## TEXT PROVIDED:
Getting Divorced After 60


The number of people divorcing in later life has been increasing at a time when divorce rates overall have been falling. What's behind the phenomenon of the "silver splitters"?

"When I proposed to her, I almost straight away regretted having done that."

But the engagement was announced on the front page of his local paper and Peter felt he couldn't back out. "I was weak-willed at the time," he says.

Peter married in 1967. Thirty-six years later, at the age of 64, he did back out.

"I just bundled what I could into the car and went. I do remember her standing on the doorstep. And I did feel sorry - even guilty - then that I was hurting her, really."

It's the kind of private moment of pain that's part of a national trend.

Divorce among people aged 60 and over in England and Wales has risen since the 1990s, according to the Office of National Statistics - while among the rest of the population, it has fallen (with a slight rise in 2012).

In 2011, nearly 9,500 men in this age group divorced - an increase of almost three-quarters compared with 20 years earlier. The trend for women is similar. And it's not just because there are more older people now.

The catalyst for Peter was a relationship he started with his piano partner, Anne. Practising duets for the church choir, they fell in love.

"We are good friends, and that's something I didn't have with my first husband," says Anne, who ended her first marriage when she was in her 50s. "And we can laugh when things go wrong."

Research suggests a big driver of the increase in "silver splitters" is increasing life expectancy.

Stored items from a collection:

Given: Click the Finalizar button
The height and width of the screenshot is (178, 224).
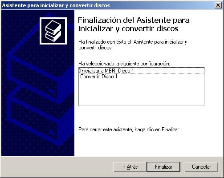Looking at the screenshot, I should point(163,167).
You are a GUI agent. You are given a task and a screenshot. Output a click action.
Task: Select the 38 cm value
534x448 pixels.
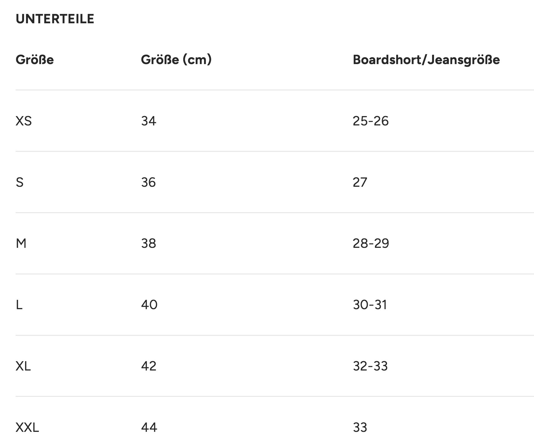click(x=148, y=243)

## REQUIREMENT 1:
Answer these from the text on divorce after 60:
(a) In what year did Peter marry?
(b) About how many men aged 60 and over divorced in 2011?
(c) What does research suggest is a big driver of the rise in "silver splitters"?
## REQUIREMENT 2:
Pick up the text on divorce after 60 right after its last sentence and keep it going.

## TASK OUTPUT 1:
(a) 1967
(b) Nearly 9,500
(c) Increasing life expectancy

## TASK OUTPUT 2:
And people want more from their retirement, according to solicitor Karin Walker, of law firm KGW Family Law in Woking and the family law association, Resolution.

"People are looking very much at the latter third of their life and what they want to do with it," she says.

"Certainly clients I've had say they want to take up a pastime they've not done before - perhaps cycling or travelling. And very often their spouse isn't keen to participate in that, and that can cause friction and a parting of ways."

Age gaps can put marriages under strain in later life, according to Barbara Bloomfield, a counsellor for Relate in Bristol and the counselling supervisor at Relate Cymru.

"Let's say there's a 10-year age gap. Ten years is nothing, it's flattering, when you're 20 and 30. When you're 70 and 80 it's a totally different thing," she says.

"And I think often where there's an age gap the younger party can think: 'Oh my goodness, the rest of my life is going to be spent looking after him or her.'

Another factor is wealth. The baby boomers tend to have good pensions. Their property's worth a lot. They can more afford to divorce in retirement than people used to be able to.

"From the point of view of wives as well, where hitherto the wife really couldn't find herself in a position to leave home - those first 24 hours where she didn't know where to stay, didn't have any money to pay for a hotel - it all became rather daunting," says Walker, "whereas now women are much more financially independent and are much better able to take control of their lives."

David, not his real name, was 70 when his wife of the same age packed a bag and left.

"You go through phases - anger, you go through regret, you feel discarded as a husband, you feel you perhaps should have done a bit more and talked, but it takes two to talk and that didn't happen."

He believes the suicide of their son, a number of years earlier, and episodes of ill health may have taken their toll on the relationship.

"She'd been unhappy for years and I hadn't noticed, and therefore she wanted to have financial independence - a clean break, and go and live on her own."

Walker says divorcing in your 60s or 70s can create more discord in families than if it had happened earlier in the marriage. She thinks children can take it worse when they're adults.

"I worry about loneliness," says Dame Esther Rantzen, the founder of Silver Line, the helpline for older people.
She suspects this is an issue causing more pain to older divorcees than may be apparent.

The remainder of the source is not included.